Rufus being the same as before will be point of contention for some, but chances are if you’ve stuck with him through three games, you’ll enjoy him again here. The writing is strong and the humor is occasionally salty, though with perhaps more gentle tang than in the earlier games. Absurdities abound, as do pop culture quips and adventure game tributes and riffs on grammar. The pink elephant engages in the wittiest (and silliest) discussion of the verb “to be” since Hamlet’s soliloquy.
The storyline quickly becomes embroiled in temporal loops, with characters in various stages of remembering or forgetting and living or dying. At times I was hanging on to the plot thread by the tips of my fingers. Still, I savored every minute of the intricate circumambulations – though I’m still mulling their meaning. Since the story spreads out through so many time periods, I think you could enjoy it without necessarily playing the original Deponia trilogy first.
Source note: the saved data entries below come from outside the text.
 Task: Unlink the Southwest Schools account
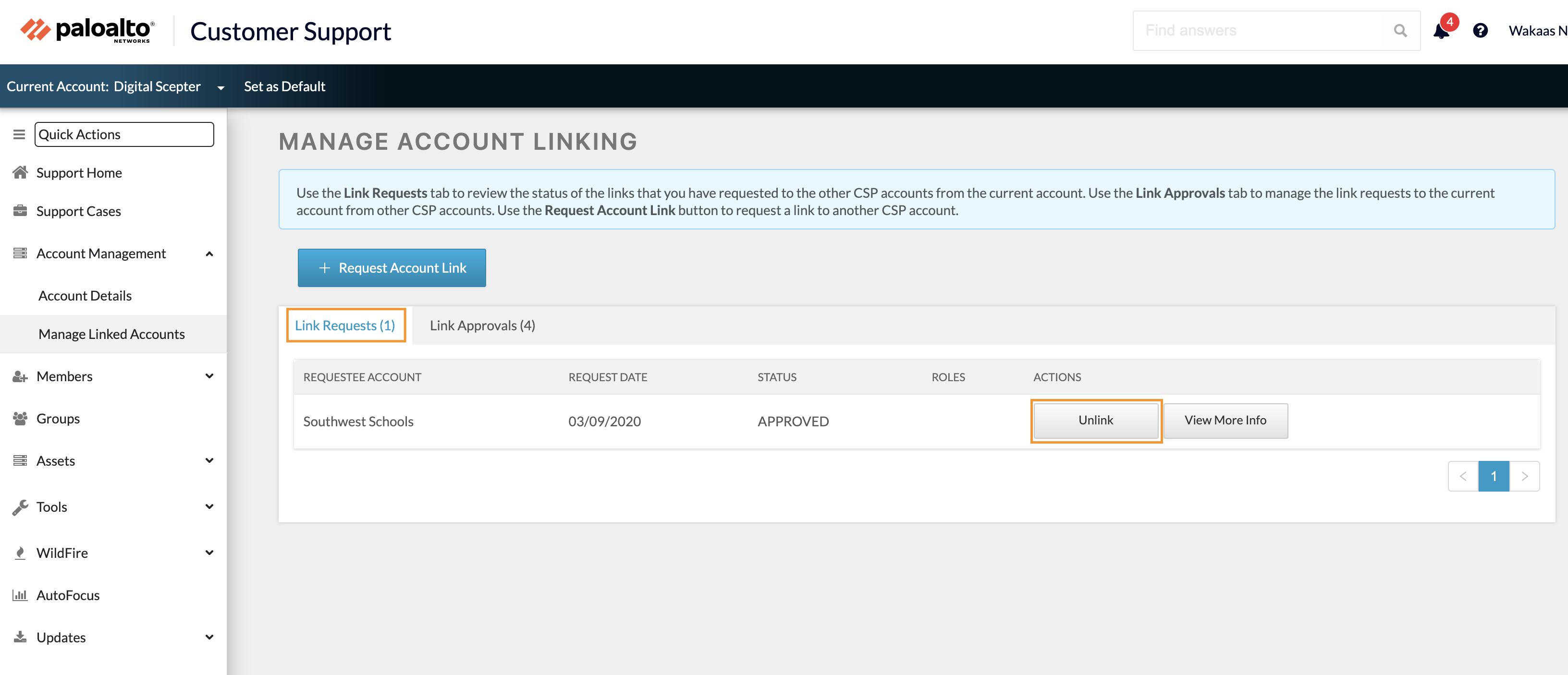1095,420
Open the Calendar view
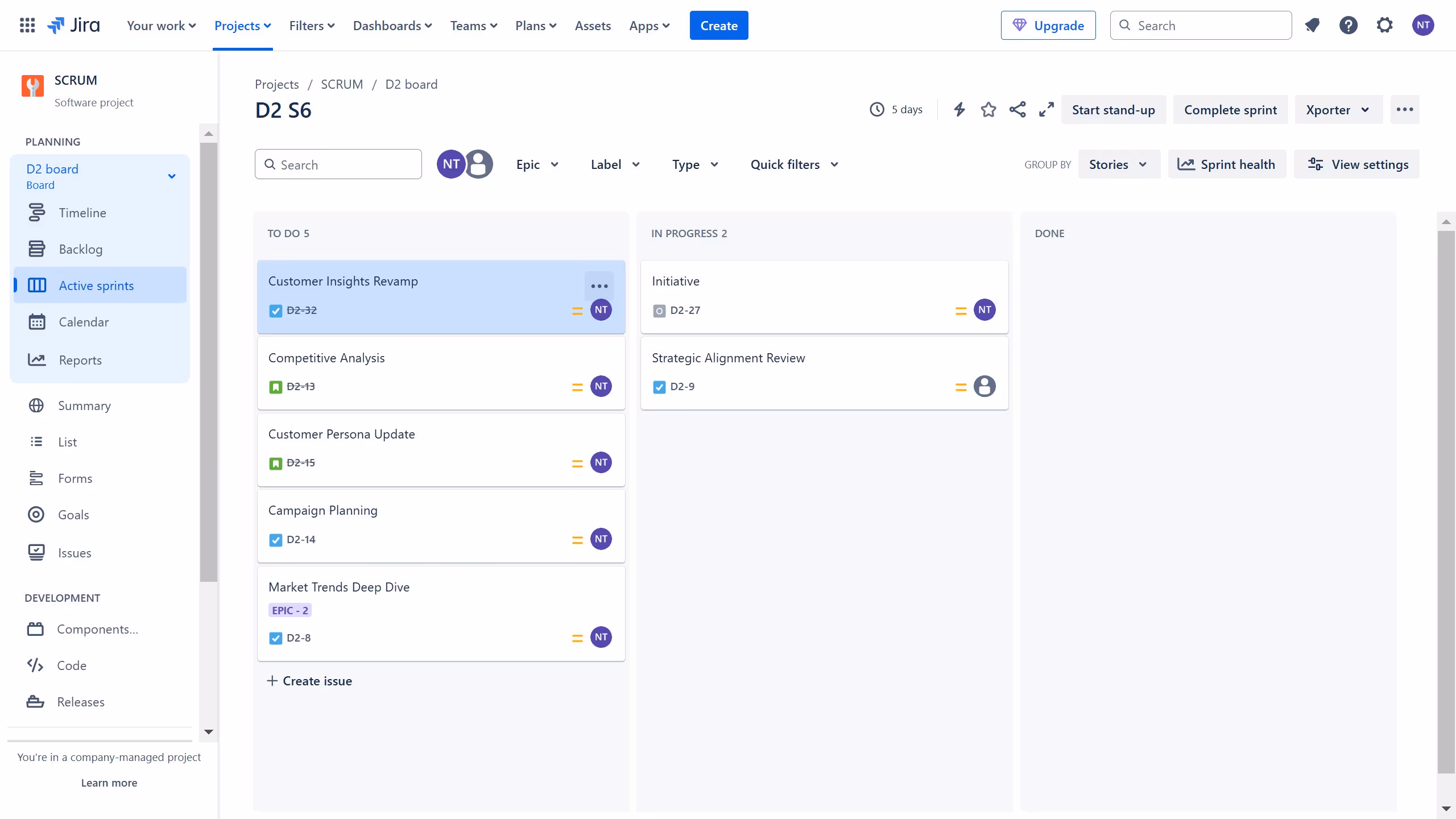1456x819 pixels. (84, 321)
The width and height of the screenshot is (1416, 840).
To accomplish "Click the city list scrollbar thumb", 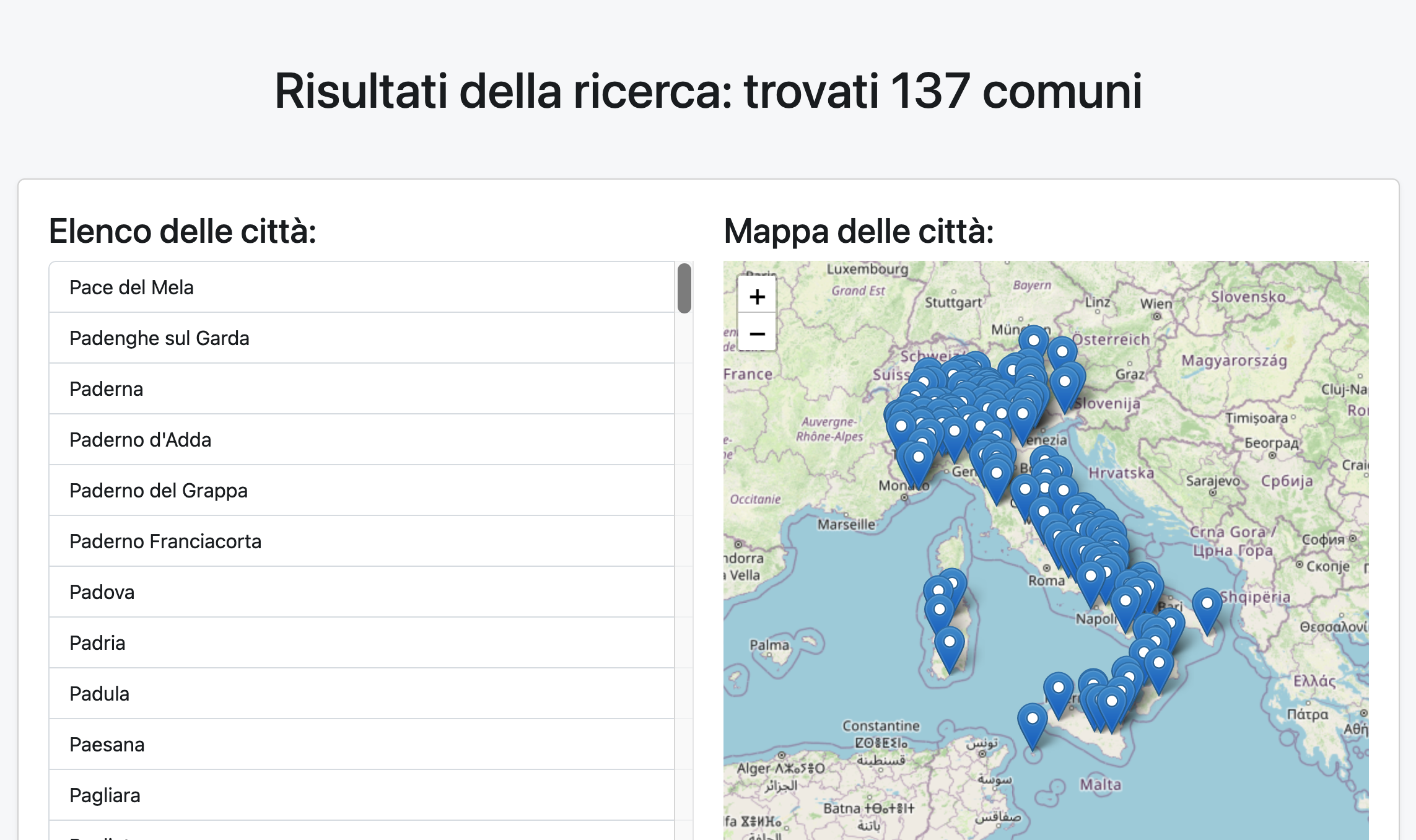I will tap(684, 289).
You will miss nuances from the earlier games, but having Doomsday under your belt will increase your enjoyment as you go on to play the rest of the series.
Like its predecessors, this game uses a point-and-click interface and is viewed from a third-person perspective. Right-clicking elicits descriptions, left-clicking triggers actions, and the scroll button brings up the inventory, while the spacebar reveals all hotspots. Rufus walks quickly and smoothly; skipping to the next screen occurs whenever you double-click on a directional arrow. Though the game doesn’t have a map, journal, or hint system, it’s possible to replay most of the cutscenes via the Bonus section. There are a great many achievements to earn, plus a Bonus screen-searching “Magazines” game – both add an extra layer of challenge for completists.
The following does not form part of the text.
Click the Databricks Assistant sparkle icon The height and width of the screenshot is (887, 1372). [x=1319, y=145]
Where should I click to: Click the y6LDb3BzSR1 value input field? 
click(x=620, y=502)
Puzzles are designed to aid the twisty story and helter-skelter atmosphere, ranging from inventory challenges (items can be combined in inventory) to mini-games (these can be skipped) and a handful of easy Quick Time Events. There’s also a retro team combat sequence against a giant wombat in the pixelated Hall of Mirrors. Though the early-stage challenges are easy, the conundrums become increasingly difficult. Timed puzzles are partly responsible. You may have to experiment with inventory combinations while limited by a stopwatch – if you fail, you start over again. Or you might remove an item from the environment as an animation briefly pauses. On one occasion, access to an object requires guessing that you should keep trying the impossible (I had to check a walkthrough for this one).
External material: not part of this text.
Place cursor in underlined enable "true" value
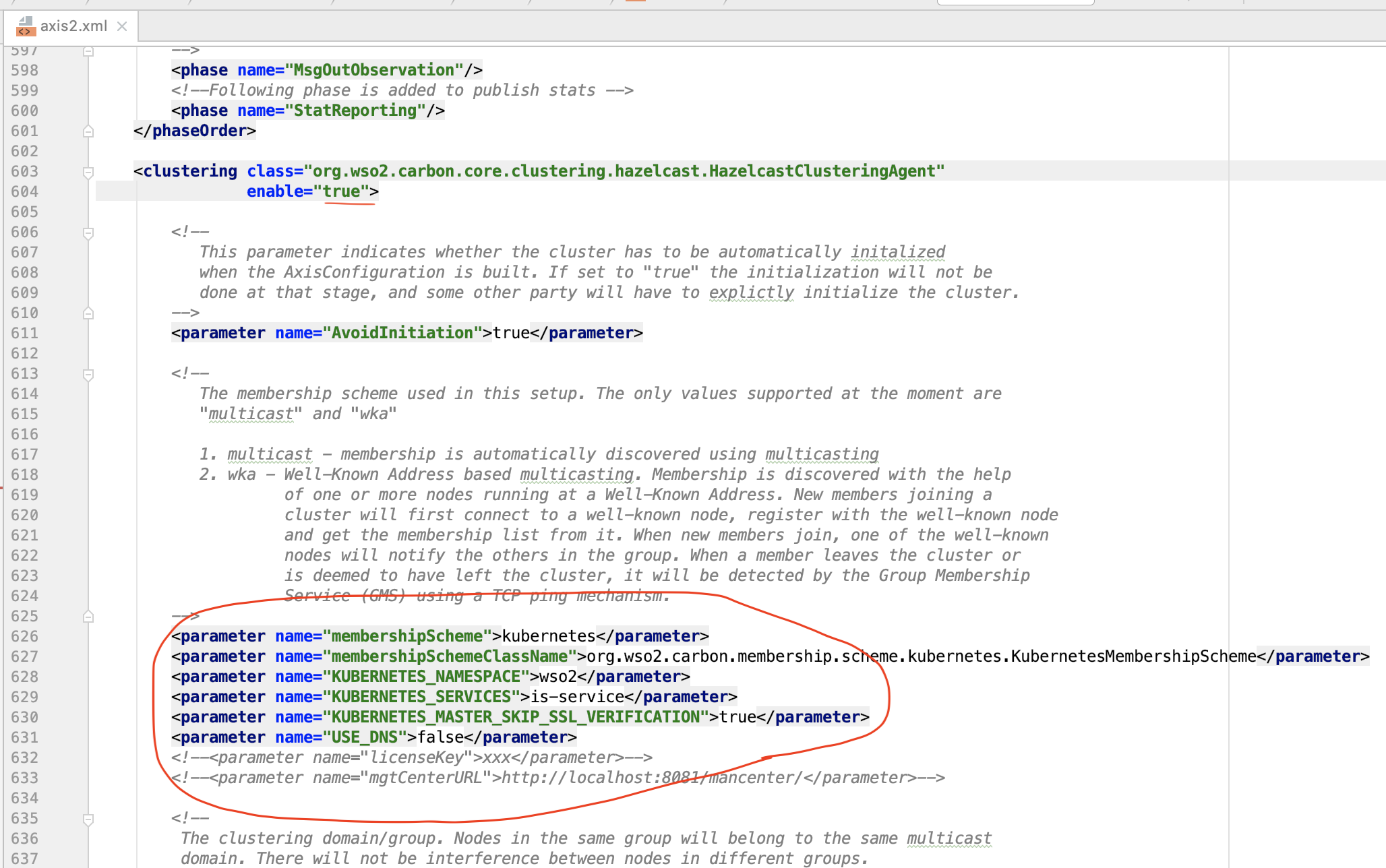The height and width of the screenshot is (868, 1386). (x=342, y=191)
This game is clearly aimed at players who enjoy multi-layered puzzles and patient out-of-the-box experimentation. I spent a lot of time stuck, repeating the time loops to see if any small change might break the cycle, then stumbling on the answer via trial-and-error. The Fun Time arcade challenges were also time-consuming because I kept working at them until I’d garnered as many points as possible. On the whole, the gameplay is entertaining and sometimes even chuckle-worthy, though the fun factor would have been perkier if I hadn’t struggled through so many repetitions. I also encountered two glitches where essential dialog wasn’t available – getting past these two spots required using saved games from the Daedalic Support Center.
It took me over 20 hours to reach the finale of Deponia Doomsday – nearly the equivalent of a full day and night of richly offbeat scenes, crackpot schemes, and daft dreamers. As they tumble toward the game’s conclusion, do Rufus and friends manage to stick the landing? Well, yes and no. It isn’t obvious at first how the final moments fit into the overall story arc, and mentally connecting past time cycles is a puzzle in itself. The farewell sequence suggests taking pleasure in the journey rather than the destination, and perhaps making cut-and-dried sense of it isn’t realistic. After all the time-looping and Rufus’s unfailing bounce-back-ability, this wistful ending has something of fingers-crossed-and-a-wink to it. I suspect that events will ultimately come full circle, and that Deponia fans have still not seen the last of Rufus. I hope so, because a future without him just isn’t nearly as much fun.